▸ DATA SUPPLIED:
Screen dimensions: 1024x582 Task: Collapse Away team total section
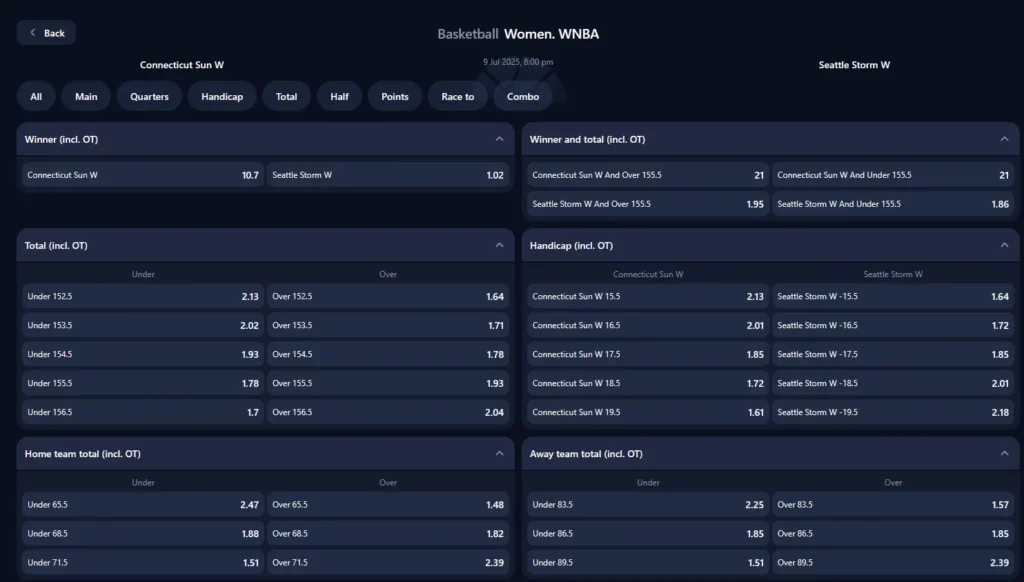(1004, 453)
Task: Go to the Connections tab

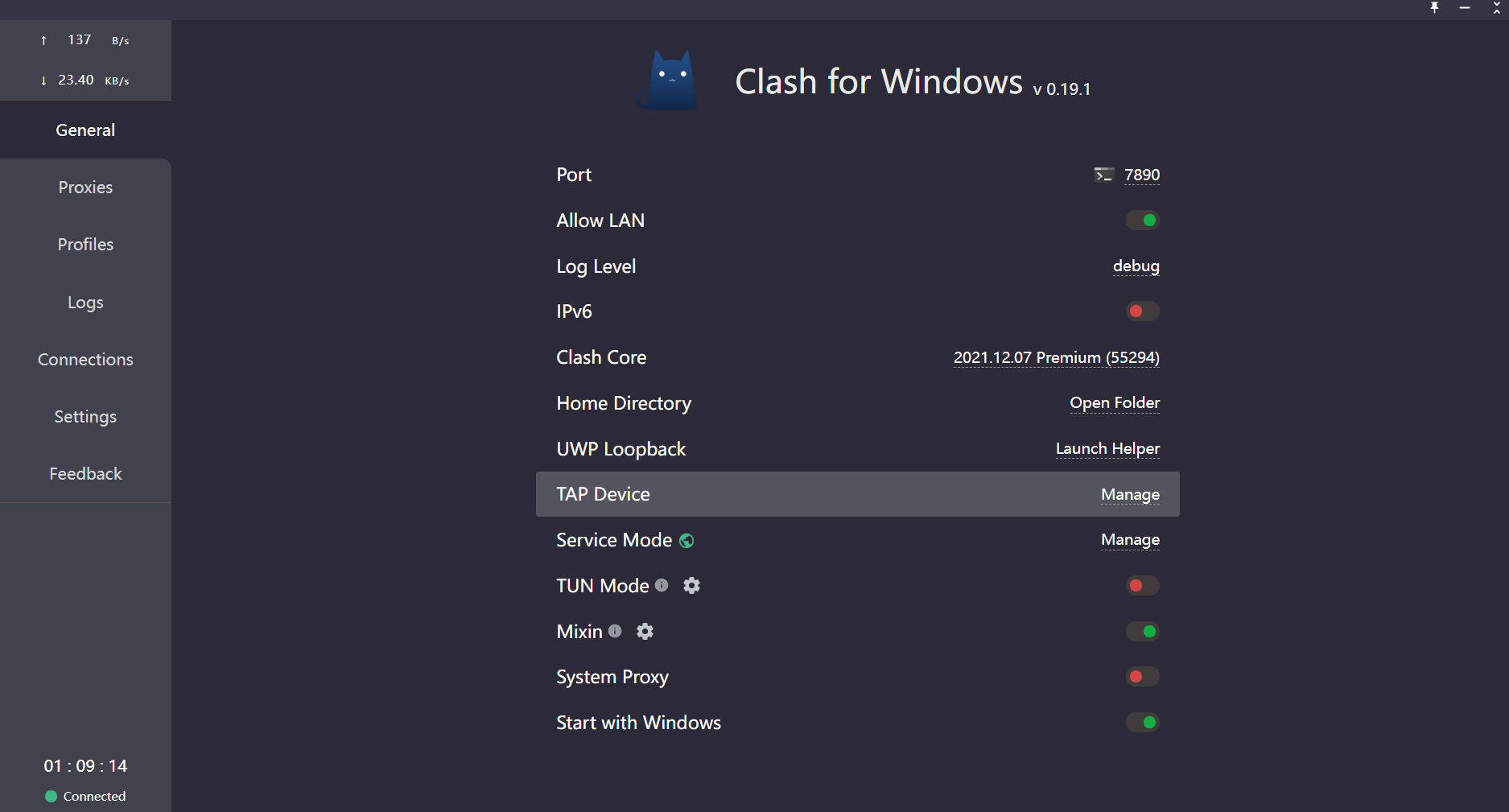Action: point(85,360)
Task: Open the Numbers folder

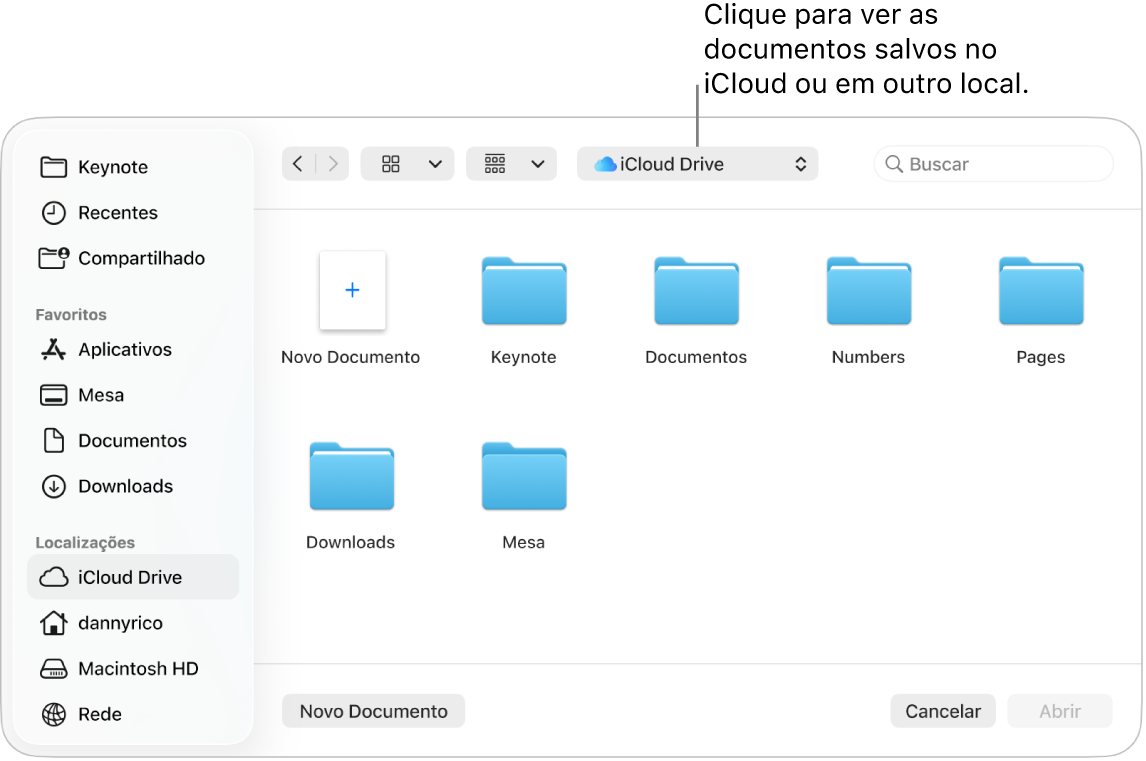Action: pyautogui.click(x=867, y=292)
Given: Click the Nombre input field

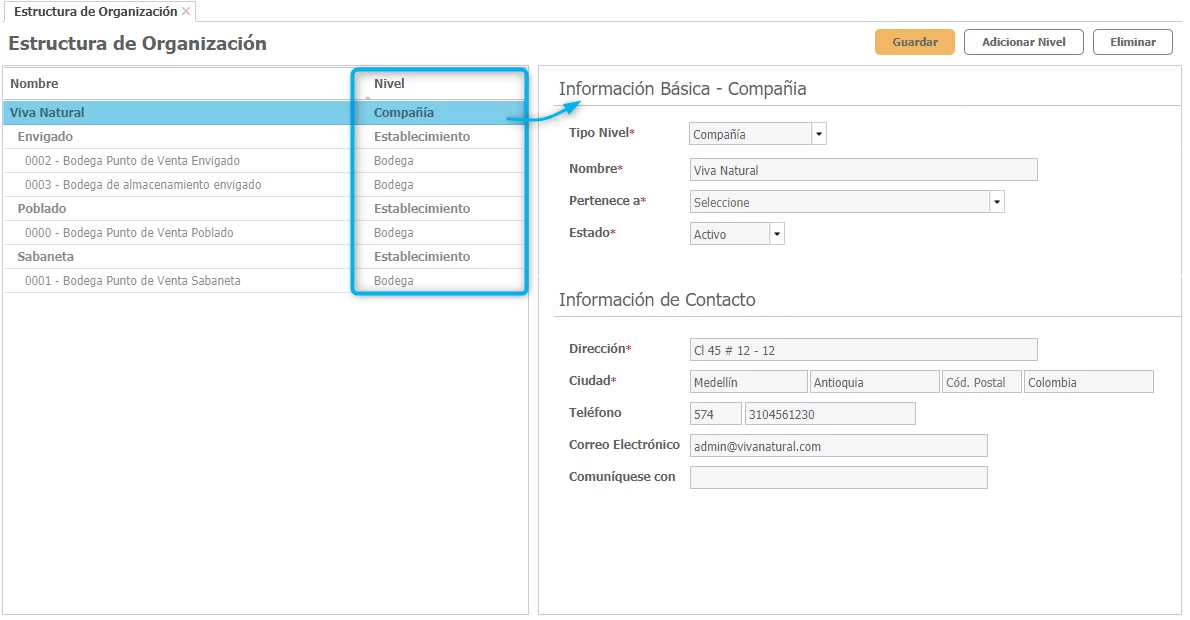Looking at the screenshot, I should click(863, 170).
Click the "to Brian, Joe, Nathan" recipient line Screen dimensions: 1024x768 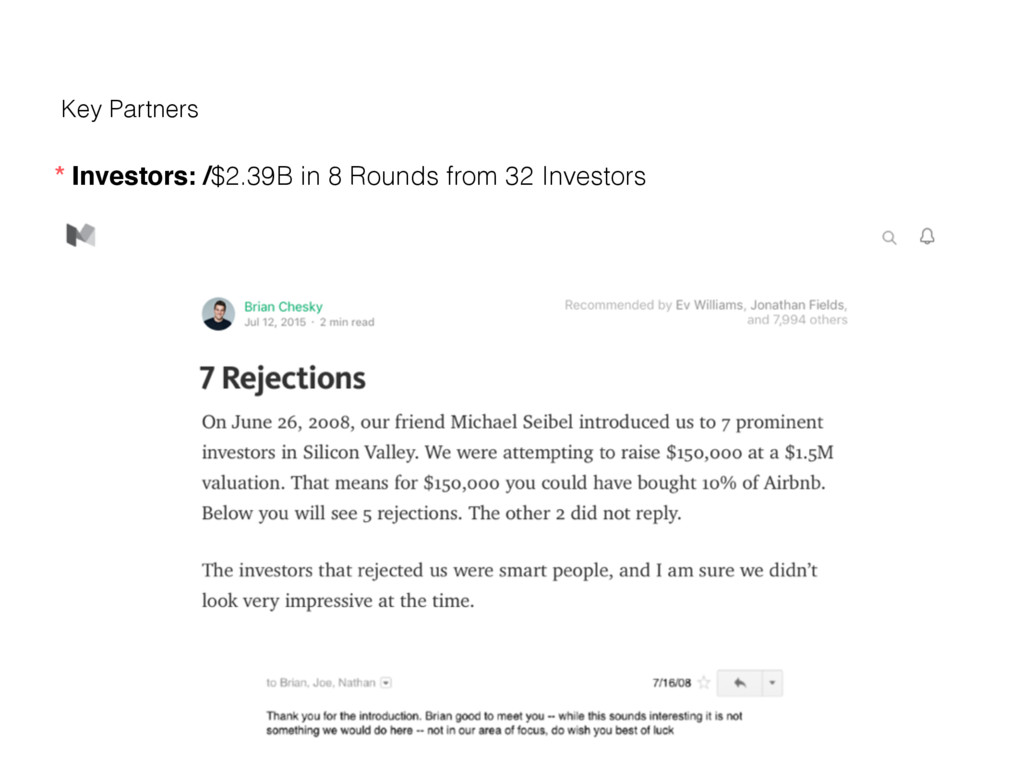(320, 683)
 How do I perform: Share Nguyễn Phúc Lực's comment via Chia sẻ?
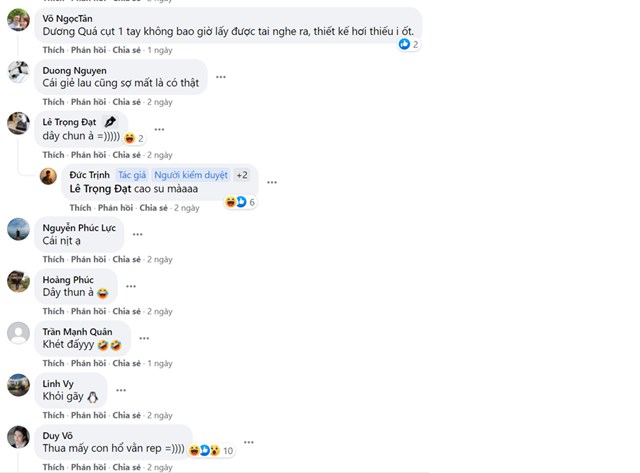(127, 259)
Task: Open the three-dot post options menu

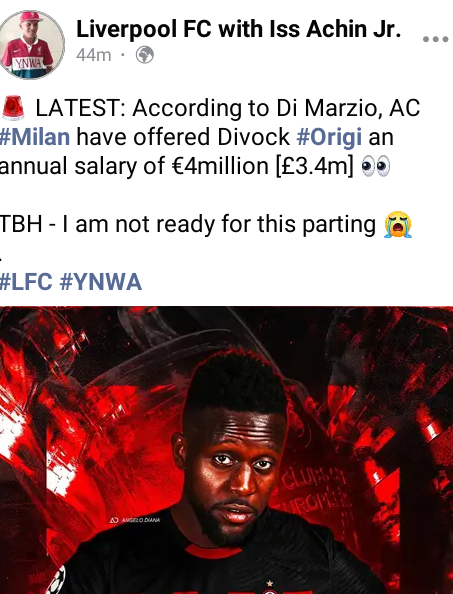Action: (436, 39)
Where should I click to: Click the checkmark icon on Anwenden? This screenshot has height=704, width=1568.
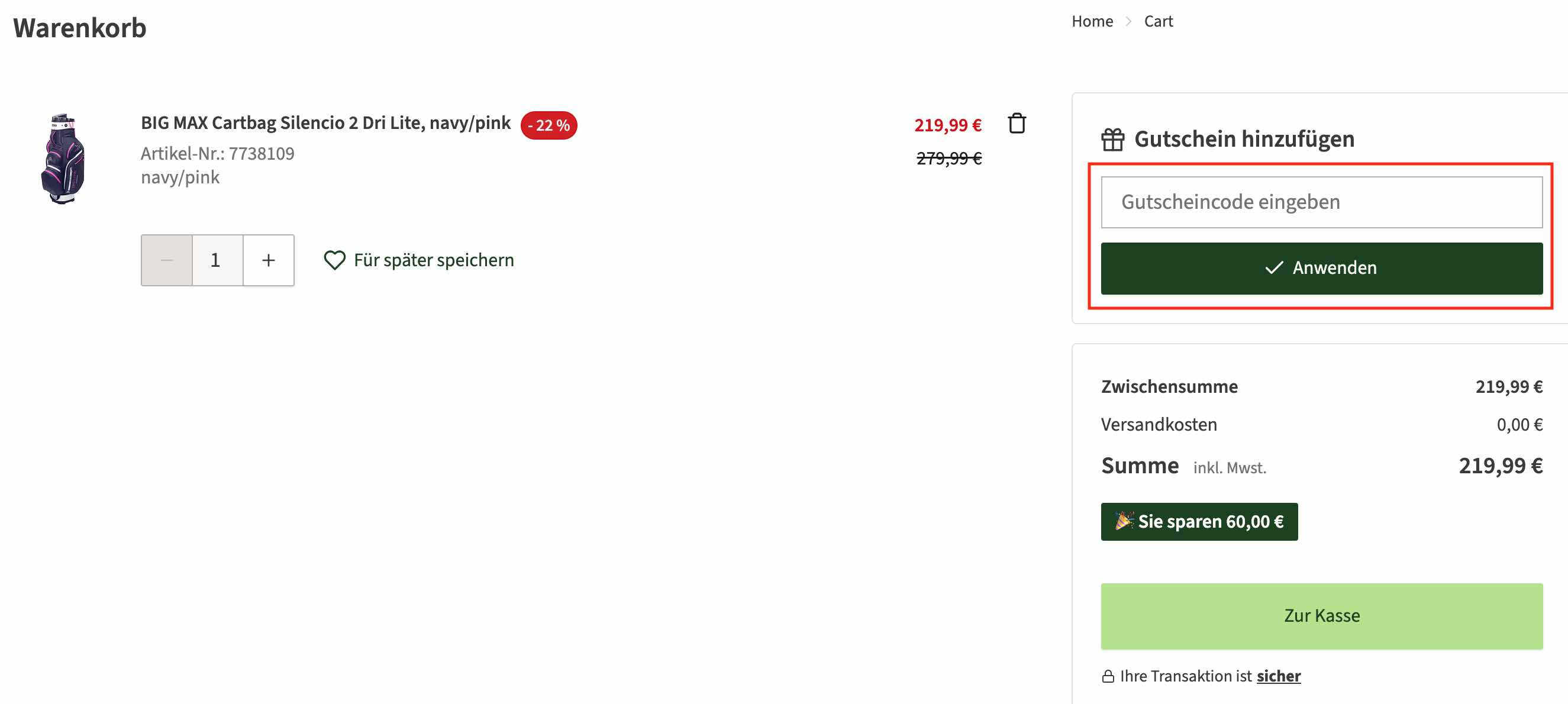(x=1273, y=268)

▸ PROBLEM: Write out the stretch of the data from the line containing "Where should I" through the end of the data, word for word, leaving out the pictures.

▸ WRITTEN SOLUTION:
Where should I click to: Click the checkmark icon on Anwenden? This screenshot has height=704, width=1568.
(x=1273, y=268)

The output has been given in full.